Once upon a time, neither long ago nor far way, repeated server crashes caused a client's IT management to replace about 40 x86 Linux servers with nice reliable Windows products.
Why? Well, according to a guy they didn't hire to run their Linux infrastructure the key player at the hiring interviews for that job was presented as the User Services Manager but really just ran the help desk - and asked questions like this:
How do you deploy patch kits? I mean, does this sh* even have remote boot?
The woman they eventually hired for the job is an Australian who, in her own words "didn't know Lingal from bingle" but was all hot to give it a go.
Unfortunately, the consequent bottom line on Linux in that organization was a cheque to Microsoft - and soon one to HP too, because now they're running into serious performance problems.
What happened? well, the fun part of writing about human barriers to change is that you can make categorical statements like: "Ignorance is its own ancestor" without much fear of being contradicted on the facts - and in the full knowledge that the statement implies something about the refutations you will get.

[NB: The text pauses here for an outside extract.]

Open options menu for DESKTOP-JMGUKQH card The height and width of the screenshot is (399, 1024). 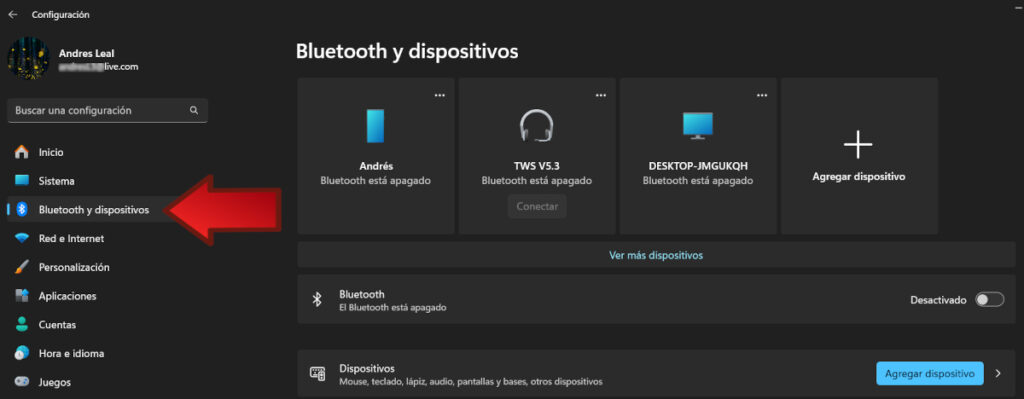pos(762,95)
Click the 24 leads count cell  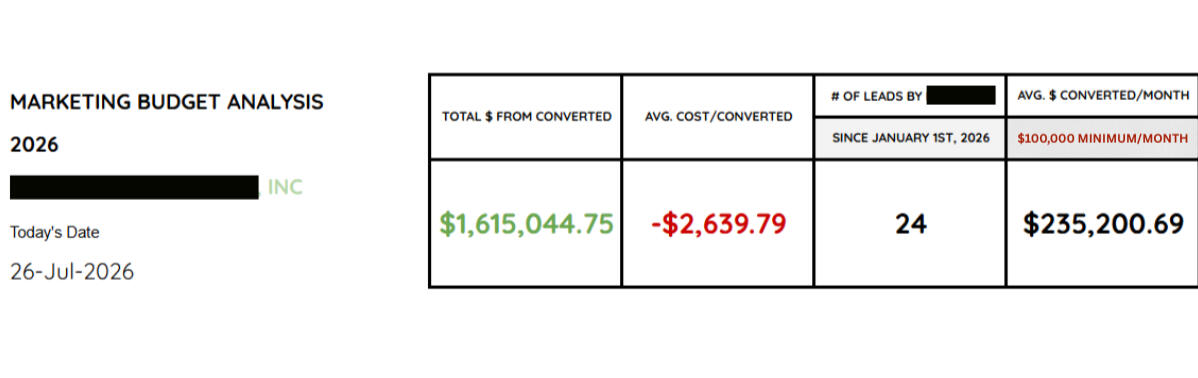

In this case senior management killed the Linux initiative before it even got going by ignoring a consultant's repeated warnings that systems management skills are not technology independent; accelerated its already inevitable defeat by allowed the Linux server group to be labelled an experiment within IT; and, doubled down on their earlier mistakes by allowing a Windows bigot to take charge of hiring the new Linux infrastructure manager months after the (contract) installer left and reliability, in the hands of eight different MCSEs with root access to all of the machines, started down the path to Windows.
There's a harsh lesson for Linux implementers here: don't be tentative about Linux, and don't start down that path without having the right people, with the right attitudes, in place first.